[WRITTEN PROBLEM] Reproduce every line of the records below verbatim, omitting the pictures.
*** ENTRIES PROVIDED ***
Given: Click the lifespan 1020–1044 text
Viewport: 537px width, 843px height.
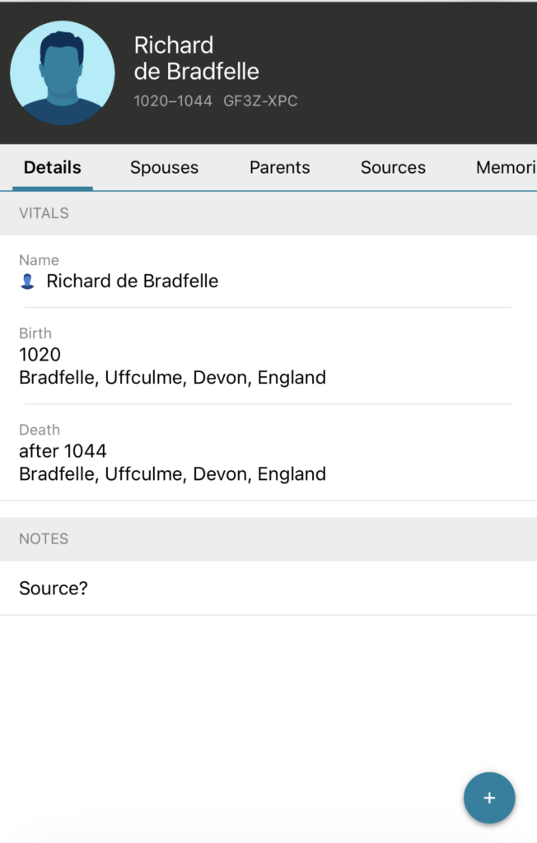Looking at the screenshot, I should point(173,102).
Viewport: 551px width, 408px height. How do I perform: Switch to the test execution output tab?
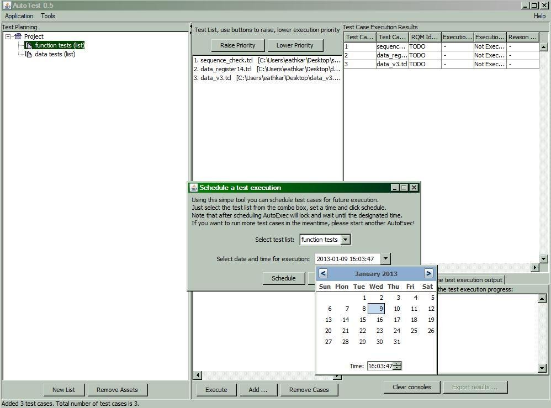[471, 280]
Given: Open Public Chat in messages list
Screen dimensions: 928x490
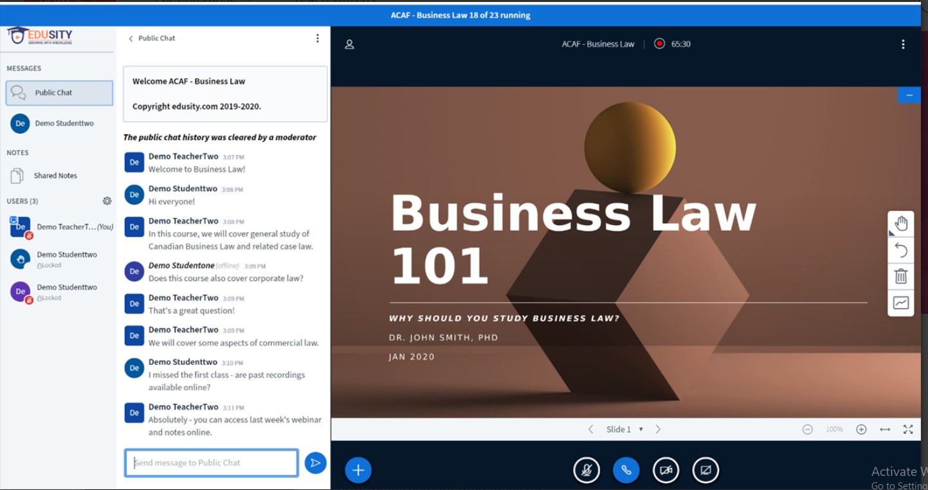Looking at the screenshot, I should click(59, 93).
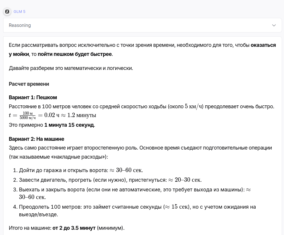
Task: Click the "Вариант 1: Пешком" subheading
Action: 33,97
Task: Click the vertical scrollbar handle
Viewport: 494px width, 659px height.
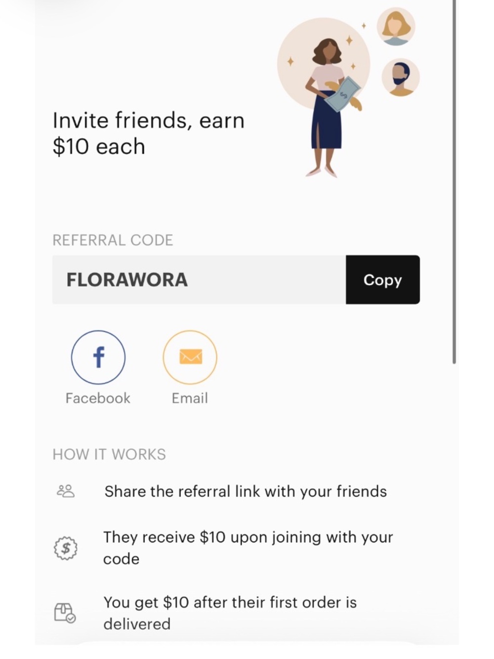Action: pos(454,181)
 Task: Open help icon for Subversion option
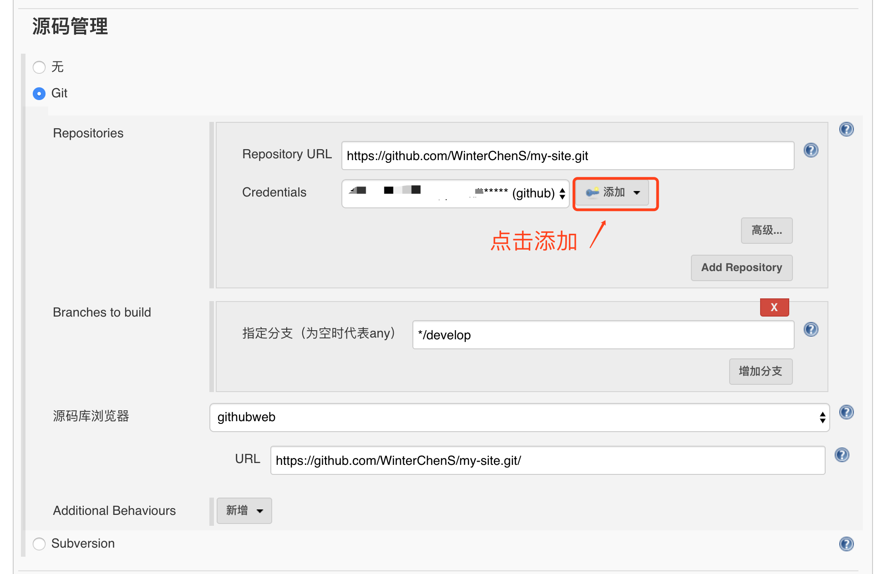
***
[IN RESPONSE]
Given: Click the lifespan 1020–1044 text
Viewport: 537px width, 843px height.
Looking at the screenshot, I should point(173,102).
Viewport: 551px width, 408px height. How do I perform: Switch to the test execution output tab?
[471, 280]
Given: Open Public Chat in messages list
Screen dimensions: 928x490
Looking at the screenshot, I should click(59, 93).
Task: Click the "Вариант 1: Пешком" subheading
Action: 33,97
Task: Click the vertical scrollbar handle
Viewport: 494px width, 659px height.
Action: pos(454,181)
 Task: Open help icon for Subversion option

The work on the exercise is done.